* Records for this exercise
* * * *

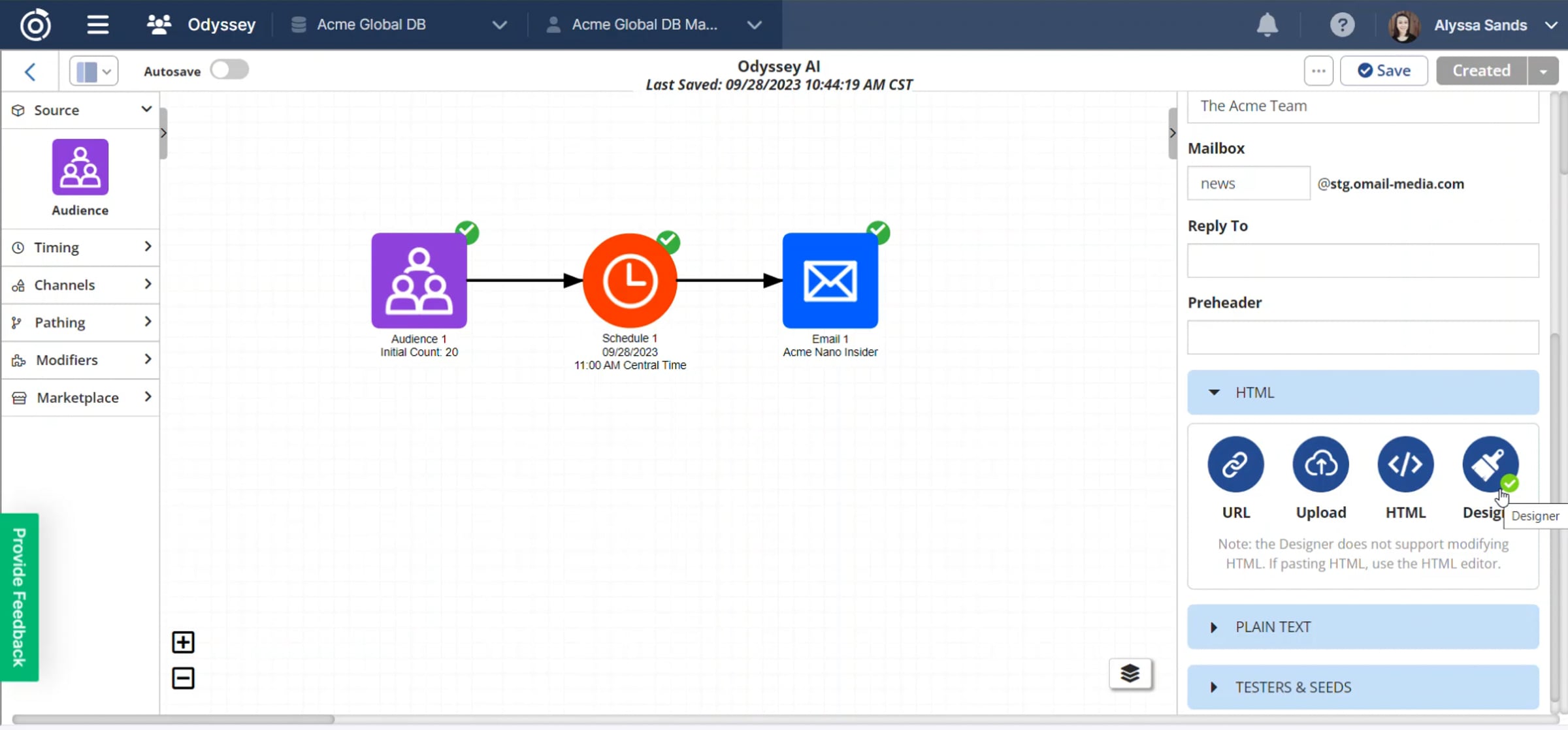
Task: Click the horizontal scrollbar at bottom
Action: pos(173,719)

* * * *

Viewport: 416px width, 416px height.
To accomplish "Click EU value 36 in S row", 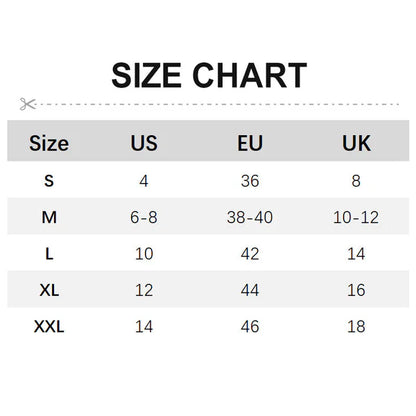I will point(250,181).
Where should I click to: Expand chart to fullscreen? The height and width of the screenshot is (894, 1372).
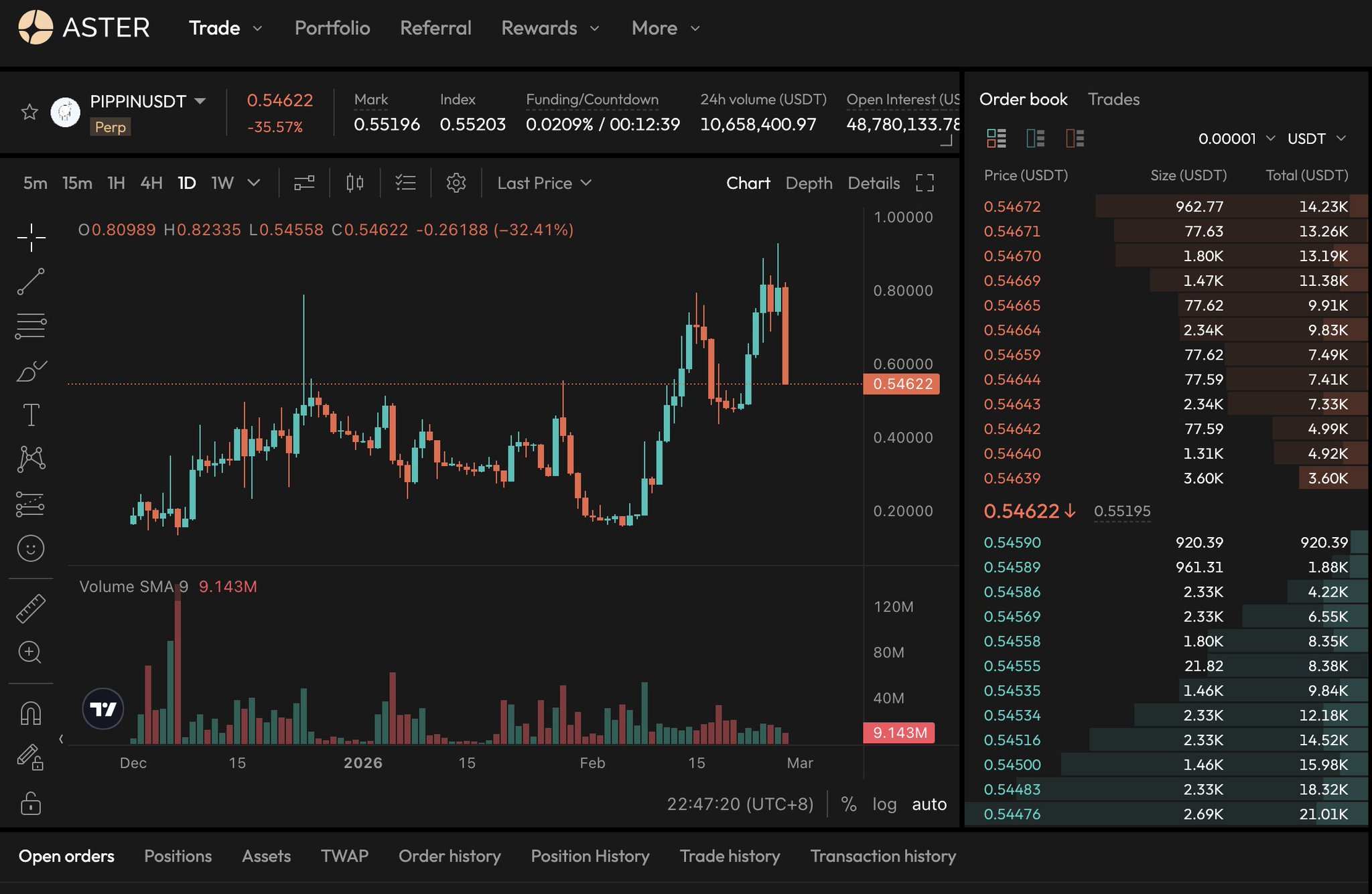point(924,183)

* * * *

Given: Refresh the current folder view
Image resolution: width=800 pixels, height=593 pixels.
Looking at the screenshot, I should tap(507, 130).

* * * *

* Goal
Copy the data above word for word, beginning at the line that contains "Given: Refresh the current folder view" and continuing through the line that contains "Looking at the".

* In response
Given: Refresh the current folder view
Image resolution: width=800 pixels, height=593 pixels.
Looking at the screenshot, I should tap(507, 130).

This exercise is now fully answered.